Applying the above limit theorem for the two-sample U-process to the kernels \(h(x,y;t)=1_{\{ g(x,y)\le t\}}\), \(t\in \mathbb {R}\), one can obtain convergence of the two-sample empirical U-process \((\sqrt{n}\lambda (1-\lambda ) (U_{[n\lambda ],n-[n\lambda ]}(t)-U(t)))_{0\le \lambda \le 1}\), where \(U(t)=P(g(X,Y)\le t)\), for fixed \(t\). Using a Bahadur–Kiefer representation, one can then obtain convergence of the corresponding two-sample quantile process. In a forthcoming paper, Dehling et al. (2014) show that, again under some technical conditions, concerning the \(\beta \)-mixing coefficients and the continuity of \(f\), \(g\) and \(U\), and under the null hypothesis of no change, the two-sample quantile process

$$\begin{aligned} \sqrt{n}\lambda (1-\lambda ) (Q_{[n\lambda ],n-[n\lambda ] }(p) -Q(p))_{0\le \lambda \le 1} \end{aligned}$$

converges in distribution to the process \(((1-\lambda ) W_1(\lambda ) +\lambda (W_2(1)-W_2(\lambda ))_{0\le \lambda \le 1}\), where \((W_1(\lambda ),W_2(\lambda ))\) is two-dimensional Brownian motion with covariance function

$$\begin{aligned} \hbox {Cov}(W_i(\mu ),W_j(\lambda )) =\frac{\mu \wedge \lambda }{u^2(Q(p))} \sum _{k \in \mathbb {Z}} \hbox {Cov}(h_i(X_0,Q(p)), h_j(X_k,Q(p))). \end{aligned}$$

Here, \(Q(p)=U^{-1}(p)\) denotes the quantile function.
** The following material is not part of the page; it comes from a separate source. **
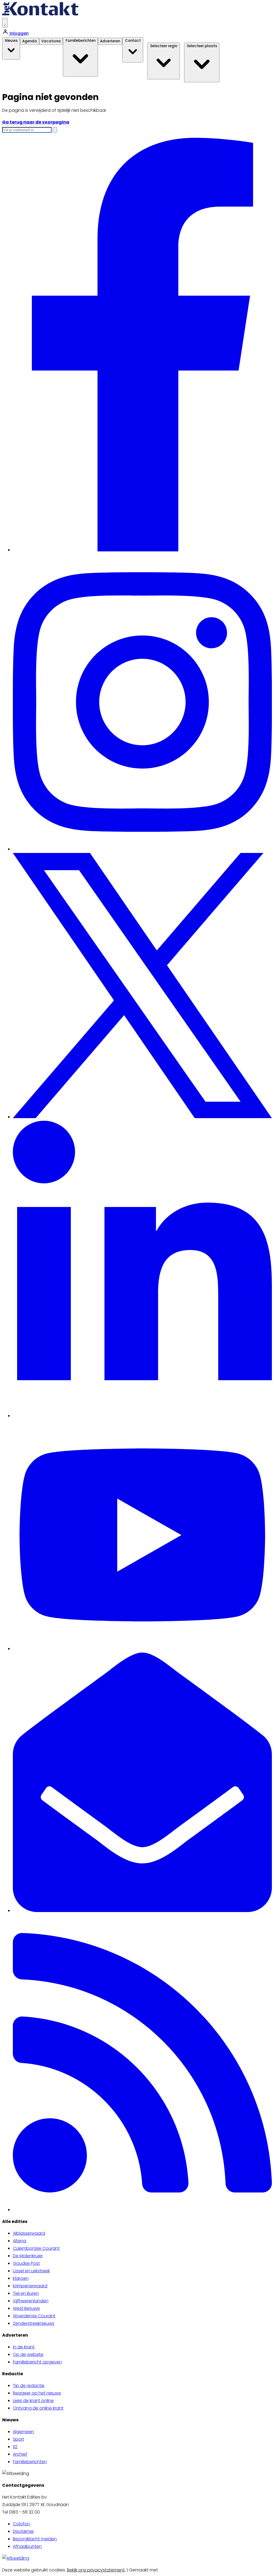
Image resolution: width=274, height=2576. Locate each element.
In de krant (24, 2347)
Moreover, we denote the terms of the Hoeffding decomposition of \(h(x,y;t)\) by \(h_1(x;t)\) and \(h_2(y;t)\), and define \(u(t)=U^\prime (t)\).

When applying this result to the case of the Hodges–Lehmann change-point test, we can show that

$$\begin{aligned} \sqrt{n}\max _{1\le k\le n} \frac{k}{n}\left( 1-\frac{k}{n}\right) |\hbox {median}\{ (X_j-X_i): 1\le i\le k<j\le n \}| \end{aligned}$$

has asymptotically the same distribution as \(\frac{\sigma }{u(0)}\sup _{0\le \lambda \le 1} |W^{(0)}(\lambda )|\), where \(\sigma ^2=\sum _{k=-\infty }^\infty \hbox {Cov}(F(X_0),F(X_k))\) and \((W^{(0)}(\lambda ))_{0\le \lambda \le 1}\) denotes standard Brownian bridge.
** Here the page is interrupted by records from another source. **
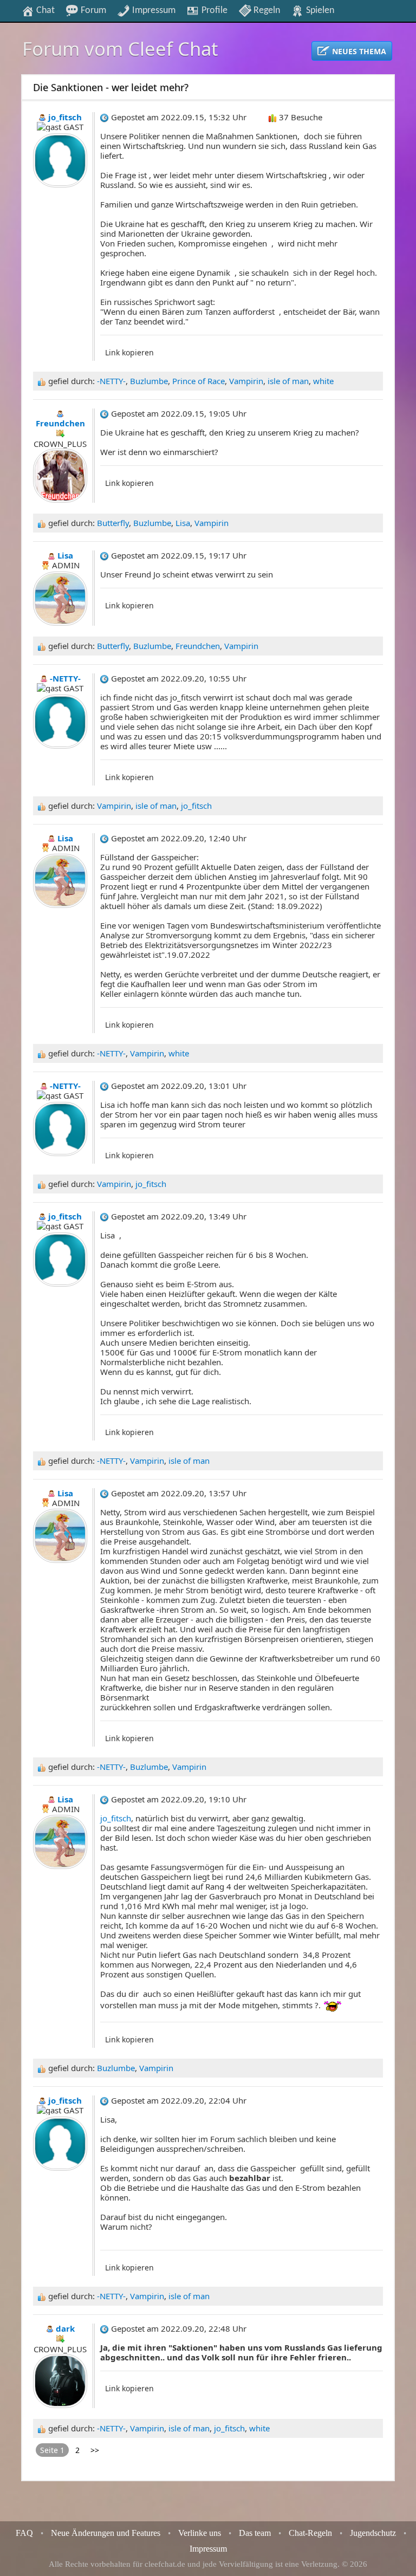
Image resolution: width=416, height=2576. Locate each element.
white (323, 380)
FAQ (24, 2533)
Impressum (153, 10)
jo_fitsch (196, 805)
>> (94, 2450)
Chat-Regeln (310, 2533)
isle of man (288, 380)
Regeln (265, 10)
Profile (213, 10)
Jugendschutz (373, 2533)
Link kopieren (129, 352)
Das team (255, 2533)
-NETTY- (111, 380)
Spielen (319, 10)
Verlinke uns (199, 2533)
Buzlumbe (149, 380)
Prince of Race (198, 380)
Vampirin (246, 380)
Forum (92, 10)
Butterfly (113, 522)
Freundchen (198, 645)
Dehling et al. (2013b) have studied the asymptotic distribution of the Wilcoxon change-point test in the case of LRD noise. We specifically consider Gaussian subordinated processes, i.e. we assume that \(\epsilon _i=H(\xi _i)\), where \((\xi _i)_{i\ge 1}\) is a stationary Gaussian process with standard normal marginals and autocorrelation function \(\rho _k=k^{-D} L(k)\), \(0<D<1\), \(L\) slowly varying, and where \(H\) is some measurable real-valued function. Moreover, we define \(J_k(x)=E(1_{\{ H(\xi )\le x\}} H_k(\xi ))\), where \(H_k\) is the \(k\)th-order Hermite polynomial. The smallest integer \(m\) such that \(J_m(x)\not \equiv 0\) is called the Hermite rank. Define the normalizing constants \(d_n^{2}=\mathrm {Var}(\sum _{i=1}^n H_m(\xi _i))\) and recall that \(d_n^{2}\sim c n^{2H}L^m(n)\), where \(H:=1-mD/2\) is the Hurst coefficient.
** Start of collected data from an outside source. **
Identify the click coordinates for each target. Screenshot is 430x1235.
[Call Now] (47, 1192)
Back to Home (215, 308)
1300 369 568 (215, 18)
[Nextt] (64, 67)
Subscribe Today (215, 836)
Assuming that \(m<1/D\), Dehling et al. (2013b) showed that, under the null hypothesis of no change, the process

$$\begin{aligned} \frac{1}{n\,d_n}\left( \sum _{i=1}^{[n\lambda ]} \sum _{j=[n\lambda ]+1}^n \left( 1_{\{X_i\le X_j \}} -\frac{1}{2}\right) \right) _{0\le \lambda \le 1} \end{aligned}$$

converges in distribution to the process \(\frac{\int J_m(x) dF(x)}{m!} (Z_m(\lambda )-\lambda Z_m(1))_{0\le \lambda \le 1}\), where \((Z_m(\lambda ))_{0\le \lambda \le 1}\) denotes an \(m\)th-order Hermite process. In a recent paper, Betken (2014) gives a self-normalized version of the Wilcoxon change-point test which is asymptotically distribution free under the null hypothesis.

In a subsequent paper, Dehling et al. (2013c) have investigated the asymptotic distribution of the Wilcoxon and the CUSUM change-point test under local alternatives, and calculated their asymptotic relative efficiencies. In the case of Gaussian errors, the ARE equals \(1\), while for heavy-tailed data, the Wilcoxon test has superior power. For finite samples, these results are confirmed by simulations.